The TextAnalysisR
package provides a supporting workflow
for text mining analysis. The TextAnalysisR.app()
function
allows users to launch and browse a Shiny app. This web app incorporates
‘quanteda’ (text preprocessing), ‘stm’ (structural topic modeling),
‘ggraph’ as well as ‘widyr’ (network analysis). ‘tidytext’ was
implemented to tidy non-tidy format objects.
These steps are similar to those demonstrated in the Shiny
web app at TextAnalysisR::TextAnalysisR.app()
.
Installation
The development version can be installed from GitHub:
install.packages("devtools")
devtools::install_github("mshin77/TextAnalysisR")
Launch and Browse the Shiny app
library(TextAnalysisR)
if (interactive()) {
TextAnalysisR.app()
}
Unite Text Columns
df <- TextAnalysisR::SpecialEduTech
united_tbl <- TextAnalysisR::unite_text_cols(df, listed_vars = c("title", "keyword", "abstract"))
united_tbl
## # A tibble: 490 × 7
## united_texts reference_type author year title keyword abstract
## <chr> <chr> <chr> <dbl> <chr> <chr> <chr>
## 1 Dyscalculia and the minic… journal_artic… Block… 1980 Dysc… Arithm… Notes t…
## 2 The effects of computer-a… thesis Bukat… 1981 The … locus … This st…
## 3 Computer Assisted Instruc… journal_artic… Watki… 1981 Comp… Comput… Results…
## 4 Arc-Ed Curriculum: Applic… journal_artic… Chaff… 1982 Arc-… Comput… The Arc…
## 5 ARC-ED curriculum: the ap… journal_artic… Chaff… 1982 ARC-… Electr… This ar…
## 6 The Effect of the Hand-he… thesis Golde… 1982 The … NA The pur…
## 7 A review of some traditio… journal_artic… Neal,… 1982 A re… tradit… Discuss…
## 8 A study of the effectiven… thesis Engle… 1983 A st… microc… The pur…
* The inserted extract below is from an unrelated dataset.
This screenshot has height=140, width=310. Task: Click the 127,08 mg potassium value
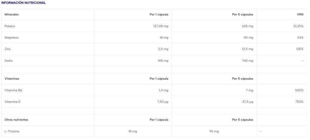(160, 26)

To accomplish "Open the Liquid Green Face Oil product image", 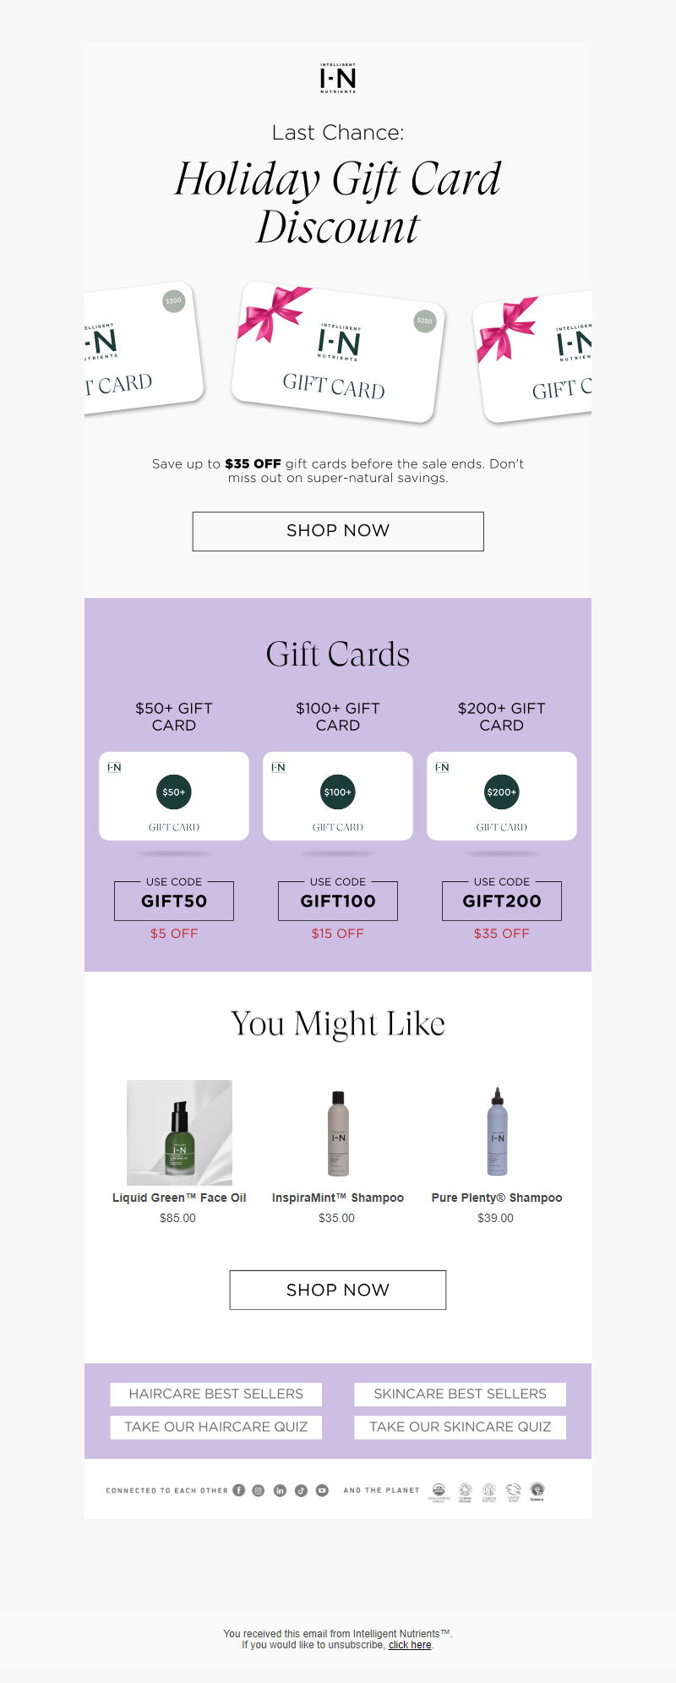I will pos(179,1132).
## 9 The influence of computer… thesis Foste… 1983 The … comput… The eff…
## 10 Using Computer Software t… journal_artic… Pomme… 1983 Usin… Comput… The art…
## # ℹ 480 more rows
Preprocess Text Data
df <- TextAnalysisR::SpecialEduTech
united_tbl <- TextAnalysisR::unite_text_cols(df, listed_vars = c("title", "keyword", "abstract"))
tokens <- TextAnalysisR::preprocess_texts(united_tbl, text_field = "united_texts", verbose = FALSE)
tokens
## Tokens consisting of 490 documents and 6 docvars.
## text1 :
## [1] "dyscalculia" "minicalculator" "alp" "program"
## [5] "arithmetic" "arithmetic" "remedial" "teaching"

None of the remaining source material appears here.